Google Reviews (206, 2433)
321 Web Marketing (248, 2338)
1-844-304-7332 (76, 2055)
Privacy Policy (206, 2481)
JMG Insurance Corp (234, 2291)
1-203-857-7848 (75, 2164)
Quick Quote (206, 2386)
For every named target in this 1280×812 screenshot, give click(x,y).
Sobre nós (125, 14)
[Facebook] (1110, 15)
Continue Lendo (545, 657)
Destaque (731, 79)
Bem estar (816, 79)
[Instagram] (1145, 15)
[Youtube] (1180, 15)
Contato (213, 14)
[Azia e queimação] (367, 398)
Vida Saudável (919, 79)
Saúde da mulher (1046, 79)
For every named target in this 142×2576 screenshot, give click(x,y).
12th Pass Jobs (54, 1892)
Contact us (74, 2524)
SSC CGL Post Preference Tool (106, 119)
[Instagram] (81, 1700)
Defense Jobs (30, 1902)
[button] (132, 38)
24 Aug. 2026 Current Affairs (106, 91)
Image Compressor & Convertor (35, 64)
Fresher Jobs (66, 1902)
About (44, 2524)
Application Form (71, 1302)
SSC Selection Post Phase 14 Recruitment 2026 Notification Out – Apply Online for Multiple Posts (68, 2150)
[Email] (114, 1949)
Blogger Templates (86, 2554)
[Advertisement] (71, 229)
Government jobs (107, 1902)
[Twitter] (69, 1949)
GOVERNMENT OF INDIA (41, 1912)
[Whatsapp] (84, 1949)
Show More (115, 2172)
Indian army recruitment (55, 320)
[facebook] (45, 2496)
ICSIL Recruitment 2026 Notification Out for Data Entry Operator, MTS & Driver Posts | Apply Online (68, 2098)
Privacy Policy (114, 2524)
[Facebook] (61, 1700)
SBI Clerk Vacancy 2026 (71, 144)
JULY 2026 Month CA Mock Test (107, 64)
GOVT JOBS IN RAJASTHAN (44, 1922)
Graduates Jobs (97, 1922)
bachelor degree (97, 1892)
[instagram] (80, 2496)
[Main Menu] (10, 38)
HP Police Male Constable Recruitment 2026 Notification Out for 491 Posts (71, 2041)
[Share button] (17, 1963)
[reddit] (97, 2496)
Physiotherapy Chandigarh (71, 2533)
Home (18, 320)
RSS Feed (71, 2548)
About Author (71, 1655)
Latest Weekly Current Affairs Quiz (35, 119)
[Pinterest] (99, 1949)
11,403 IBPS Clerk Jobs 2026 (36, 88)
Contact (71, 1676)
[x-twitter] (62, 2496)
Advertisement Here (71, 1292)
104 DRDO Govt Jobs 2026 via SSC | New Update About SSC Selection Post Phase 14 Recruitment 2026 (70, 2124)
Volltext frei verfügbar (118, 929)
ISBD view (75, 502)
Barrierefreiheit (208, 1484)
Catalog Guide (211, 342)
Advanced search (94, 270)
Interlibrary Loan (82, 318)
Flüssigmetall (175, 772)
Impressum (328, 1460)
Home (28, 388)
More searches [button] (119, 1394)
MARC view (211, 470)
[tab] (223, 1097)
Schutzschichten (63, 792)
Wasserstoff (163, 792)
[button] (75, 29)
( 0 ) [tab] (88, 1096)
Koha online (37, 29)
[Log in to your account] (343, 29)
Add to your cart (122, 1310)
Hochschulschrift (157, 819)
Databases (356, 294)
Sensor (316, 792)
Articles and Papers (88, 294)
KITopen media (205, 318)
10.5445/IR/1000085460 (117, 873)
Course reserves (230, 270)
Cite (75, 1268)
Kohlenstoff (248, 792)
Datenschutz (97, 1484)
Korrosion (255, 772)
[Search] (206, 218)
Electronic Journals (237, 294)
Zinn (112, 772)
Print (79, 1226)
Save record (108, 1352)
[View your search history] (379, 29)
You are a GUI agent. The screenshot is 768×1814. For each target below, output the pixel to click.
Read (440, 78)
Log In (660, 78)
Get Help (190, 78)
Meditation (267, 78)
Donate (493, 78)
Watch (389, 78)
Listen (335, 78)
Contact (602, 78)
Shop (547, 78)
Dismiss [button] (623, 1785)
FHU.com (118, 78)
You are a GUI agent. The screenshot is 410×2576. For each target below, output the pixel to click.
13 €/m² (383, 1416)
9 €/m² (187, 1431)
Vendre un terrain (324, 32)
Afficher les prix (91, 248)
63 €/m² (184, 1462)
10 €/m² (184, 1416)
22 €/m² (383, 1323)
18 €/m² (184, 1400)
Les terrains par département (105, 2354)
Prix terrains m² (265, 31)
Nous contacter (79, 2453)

+++

### [TASK TO CARRY OUT]
Go through the listing and copy all of it exactly.

### [TASK OUTPUT]
Google Reviews (206, 2433)
321 Web Marketing (248, 2338)
1-844-304-7332 (76, 2055)
Privacy Policy (206, 2481)
JMG Insurance Corp (234, 2291)
1-203-857-7848 (75, 2164)
Quick Quote (206, 2386)
For every named target in this 1280×812 screenshot, give click(x,y).
Sobre nós (125, 14)
[Facebook] (1110, 15)
Continue Lendo (545, 657)
Destaque (731, 79)
Bem estar (816, 79)
[Instagram] (1145, 15)
[Youtube] (1180, 15)
Contato (213, 14)
[Azia e queimação] (367, 398)
Vida Saudável (919, 79)
Saúde da mulher (1046, 79)
For every named target in this 142×2576 screenshot, give click(x,y).
12th Pass Jobs (54, 1892)
Contact us (74, 2524)
SSC CGL Post Preference Tool (106, 119)
[Instagram] (81, 1700)
Defense Jobs (30, 1902)
[button] (132, 38)
24 Aug. 2026 Current Affairs (106, 91)
Image Compressor & Convertor (35, 64)
Fresher Jobs (66, 1902)
About (44, 2524)
Application Form (71, 1302)
SSC Selection Post Phase 14 Recruitment 2026 Notification Out – Apply Online for Multiple Posts (68, 2150)
[Email] (114, 1949)
Blogger Templates (86, 2554)
[Advertisement] (71, 229)
Government jobs (107, 1902)
[Twitter] (69, 1949)
GOVERNMENT OF INDIA (41, 1912)
[Whatsapp] (84, 1949)
Show More (115, 2172)
Indian army recruitment (55, 320)
[facebook] (45, 2496)
ICSIL Recruitment 2026 Notification Out for Data Entry Operator, MTS & Driver Posts | Apply Online (68, 2098)
Privacy Policy (114, 2524)
[Facebook] (61, 1700)
SBI Clerk Vacancy 2026 (71, 144)
JULY 2026 Month CA Mock Test (107, 64)
GOVT JOBS IN RAJASTHAN (44, 1922)
Graduates Jobs (97, 1922)
bachelor degree (97, 1892)
[instagram] (80, 2496)
[Main Menu] (10, 38)
HP Police Male Constable Recruitment 2026 Notification Out for 491 Posts (71, 2041)
[Share button] (17, 1963)
[reddit] (97, 2496)
Physiotherapy Chandigarh (71, 2533)
Home (18, 320)
RSS Feed (71, 2548)
About Author (71, 1655)
Latest Weekly Current Affairs Quiz (35, 119)
[Pinterest] (99, 1949)
11,403 IBPS Clerk Jobs 2026 (36, 88)
Contact (71, 1676)
[x-twitter] (62, 2496)
Advertisement Here (71, 1292)
104 DRDO Govt Jobs 2026 via SSC | New Update About SSC Selection Post Phase 14 Recruitment 2026 (70, 2124)
Volltext frei verfügbar (118, 929)
ISBD view (75, 502)
Barrierefreiheit (208, 1484)
Catalog Guide (211, 342)
Advanced search (94, 270)
Interlibrary Loan (82, 318)
Flüssigmetall (175, 772)
Impressum (328, 1460)
Home (28, 388)
More searches [button] (119, 1394)
MARC view (211, 470)
[tab] (223, 1097)
Schutzschichten (63, 792)
Wasserstoff (163, 792)
[button] (75, 29)
( 0 ) [tab] (88, 1096)
Koha online (37, 29)
[Log in to your account] (343, 29)
Add to your cart (122, 1310)
Hochschulschrift (157, 819)
Databases (356, 294)
Sensor (316, 792)
Articles and Papers (88, 294)
KITopen media (205, 318)
10.5445/IR/1000085460 (117, 873)
Course reserves (230, 270)
Cite (75, 1268)
Kohlenstoff (248, 792)
Datenschutz (97, 1484)
Korrosion (255, 772)
[Search] (206, 218)
Electronic Journals (237, 294)
Zinn (112, 772)
Print (79, 1226)
Save record (108, 1352)
[View your search history] (379, 29)
You are a GUI agent. The screenshot is 768×1814. For each target below, output the pixel to click.
Read (440, 78)
Log In (660, 78)
Get Help (190, 78)
Meditation (267, 78)
Donate (493, 78)
Watch (389, 78)
Listen (335, 78)
Contact (602, 78)
Shop (547, 78)
Dismiss [button] (623, 1785)
FHU.com (118, 78)
You are a GUI agent. The screenshot is 410×2576. For each target below, output the pixel to click.
13 €/m² (383, 1416)
9 €/m² (187, 1431)
Vendre un terrain (324, 32)
Afficher les prix (91, 248)
63 €/m² (184, 1462)
10 €/m² (184, 1416)
22 €/m² (383, 1323)
18 €/m² (184, 1400)
Les terrains par département (105, 2354)
Prix terrains m² (265, 31)
Nous contacter (79, 2453)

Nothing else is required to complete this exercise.